Unfortunately, in enacting legislation supposedly designed to bring the detention system into conformity with the court’s ruling, Congress stripped the inmates of habeas protection. Instead, it provided it only for circumscribed judicial review of decisions classifying detainees and military combatants and of war-crimes convictions by newly established military commissions.
That would have changed with enactment of the Habeas Corpus Restoration Act of 2007, co-sponsored by Sen. Patrick J. Leahy (D-Vt.), the chairman of the Senate Judiciary Committee, and Sen. Arlen Specter (R-Pa.), the panel’s ranking member. But while habeas legislation has cleared the Judiciary Committee, there is no sign that Congress as a whole will approve it. Even if it did, President Bush could veto the measure.
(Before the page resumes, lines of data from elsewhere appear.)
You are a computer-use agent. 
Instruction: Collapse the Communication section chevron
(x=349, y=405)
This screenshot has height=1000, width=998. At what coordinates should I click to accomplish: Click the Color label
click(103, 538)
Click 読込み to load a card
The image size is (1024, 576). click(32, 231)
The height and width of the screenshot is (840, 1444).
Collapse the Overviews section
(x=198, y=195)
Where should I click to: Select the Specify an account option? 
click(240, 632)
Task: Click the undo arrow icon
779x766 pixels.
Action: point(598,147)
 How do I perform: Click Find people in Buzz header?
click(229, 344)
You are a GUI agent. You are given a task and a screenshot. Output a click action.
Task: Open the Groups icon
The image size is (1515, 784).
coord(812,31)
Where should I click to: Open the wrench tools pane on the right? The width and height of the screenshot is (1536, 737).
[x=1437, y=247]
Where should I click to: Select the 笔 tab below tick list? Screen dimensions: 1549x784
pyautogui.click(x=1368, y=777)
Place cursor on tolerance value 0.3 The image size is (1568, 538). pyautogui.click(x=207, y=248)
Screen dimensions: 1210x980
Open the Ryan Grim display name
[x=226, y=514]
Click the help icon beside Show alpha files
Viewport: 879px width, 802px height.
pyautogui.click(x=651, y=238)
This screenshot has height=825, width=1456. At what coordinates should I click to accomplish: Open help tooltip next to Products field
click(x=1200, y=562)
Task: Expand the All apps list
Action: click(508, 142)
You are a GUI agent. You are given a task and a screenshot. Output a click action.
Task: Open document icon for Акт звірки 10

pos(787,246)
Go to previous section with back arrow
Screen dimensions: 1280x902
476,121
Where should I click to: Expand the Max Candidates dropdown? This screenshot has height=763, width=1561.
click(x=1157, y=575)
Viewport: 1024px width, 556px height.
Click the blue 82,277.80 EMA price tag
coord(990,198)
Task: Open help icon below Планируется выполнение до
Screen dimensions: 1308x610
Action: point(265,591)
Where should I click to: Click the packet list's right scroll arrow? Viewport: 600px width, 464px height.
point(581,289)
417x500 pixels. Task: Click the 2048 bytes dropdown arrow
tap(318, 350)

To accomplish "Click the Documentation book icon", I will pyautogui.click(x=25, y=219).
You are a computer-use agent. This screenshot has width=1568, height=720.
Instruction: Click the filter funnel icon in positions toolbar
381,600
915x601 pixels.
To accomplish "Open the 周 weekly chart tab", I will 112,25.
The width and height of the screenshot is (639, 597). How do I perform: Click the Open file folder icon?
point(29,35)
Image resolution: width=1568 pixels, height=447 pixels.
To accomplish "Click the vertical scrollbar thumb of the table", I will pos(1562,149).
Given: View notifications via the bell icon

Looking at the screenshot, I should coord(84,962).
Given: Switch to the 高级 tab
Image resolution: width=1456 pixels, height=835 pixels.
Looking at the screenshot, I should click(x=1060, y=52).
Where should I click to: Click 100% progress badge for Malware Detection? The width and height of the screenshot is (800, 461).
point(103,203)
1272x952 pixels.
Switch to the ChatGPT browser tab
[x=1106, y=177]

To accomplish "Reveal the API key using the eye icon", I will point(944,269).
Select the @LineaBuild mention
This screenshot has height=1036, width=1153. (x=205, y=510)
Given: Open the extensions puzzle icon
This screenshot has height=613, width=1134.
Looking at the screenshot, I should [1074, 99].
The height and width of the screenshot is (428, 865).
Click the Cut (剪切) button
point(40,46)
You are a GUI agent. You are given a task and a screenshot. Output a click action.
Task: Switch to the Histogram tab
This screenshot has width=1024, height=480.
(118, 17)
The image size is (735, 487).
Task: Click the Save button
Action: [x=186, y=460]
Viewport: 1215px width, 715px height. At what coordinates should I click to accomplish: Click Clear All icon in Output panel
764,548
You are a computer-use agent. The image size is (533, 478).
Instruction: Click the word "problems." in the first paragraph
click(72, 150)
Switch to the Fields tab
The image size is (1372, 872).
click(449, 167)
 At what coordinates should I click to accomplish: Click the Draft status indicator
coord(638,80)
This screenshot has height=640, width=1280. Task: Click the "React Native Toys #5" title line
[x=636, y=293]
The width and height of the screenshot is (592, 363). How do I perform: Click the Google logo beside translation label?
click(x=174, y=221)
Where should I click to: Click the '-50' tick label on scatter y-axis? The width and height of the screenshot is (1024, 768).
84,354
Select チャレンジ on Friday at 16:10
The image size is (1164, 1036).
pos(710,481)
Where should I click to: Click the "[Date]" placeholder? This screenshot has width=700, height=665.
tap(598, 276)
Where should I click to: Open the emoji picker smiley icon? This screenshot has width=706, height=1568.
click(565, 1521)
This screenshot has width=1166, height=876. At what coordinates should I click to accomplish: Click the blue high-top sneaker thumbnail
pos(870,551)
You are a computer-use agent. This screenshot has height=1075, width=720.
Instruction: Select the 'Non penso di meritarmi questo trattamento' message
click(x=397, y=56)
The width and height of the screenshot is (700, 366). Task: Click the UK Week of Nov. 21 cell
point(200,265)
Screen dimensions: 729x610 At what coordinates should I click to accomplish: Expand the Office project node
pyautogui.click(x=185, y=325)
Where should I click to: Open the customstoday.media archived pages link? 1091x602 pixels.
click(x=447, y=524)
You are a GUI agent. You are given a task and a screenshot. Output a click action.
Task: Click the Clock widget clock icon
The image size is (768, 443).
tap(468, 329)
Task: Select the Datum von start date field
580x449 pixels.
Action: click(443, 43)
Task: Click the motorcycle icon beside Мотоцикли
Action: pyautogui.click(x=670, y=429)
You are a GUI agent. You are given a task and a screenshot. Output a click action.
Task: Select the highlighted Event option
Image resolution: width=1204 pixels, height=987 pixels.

Restoring habeas is the beginning, not the end, of necessary reforms in the Military Commissions Act approved by Congress last year. Important as it is, habeas only gets a prisoner into the courtroom. It doesn’t provide judges with detailed guidance about whether a particular prisoner has received due process.
The problem is that Congress, in collusion with the Bush administration, has provided only a bare-bones process for determining whether an inmate is indeed an unlawful enemy combatant. A so-called Combatant Status Review Tribunal consisting of three U.S. military officers determines whether a suspect is an enemy combatant; the inmate must face that tribunal without the assistance of a lawyer. At the military’s discretion, an enemy combatant may later be tried by a military commission with some but not all of the protections afforded by civilian courts and the Uniform Code of Military Justice.
The administration will continue to argue that the war on terror requires extraordinary measures. That may be, but the measures adopted at Guantanamo depart so radically from American traditions that they subvert this nation’s standing as a land of liberty. To reclaim that mantle while waging an open-ended campaign against terrorism requires that suspected terrorists have a meaningful opportunity to assert their innocence. We now know well that the administration will not do the right thing. Congress should. If it does not, the court must.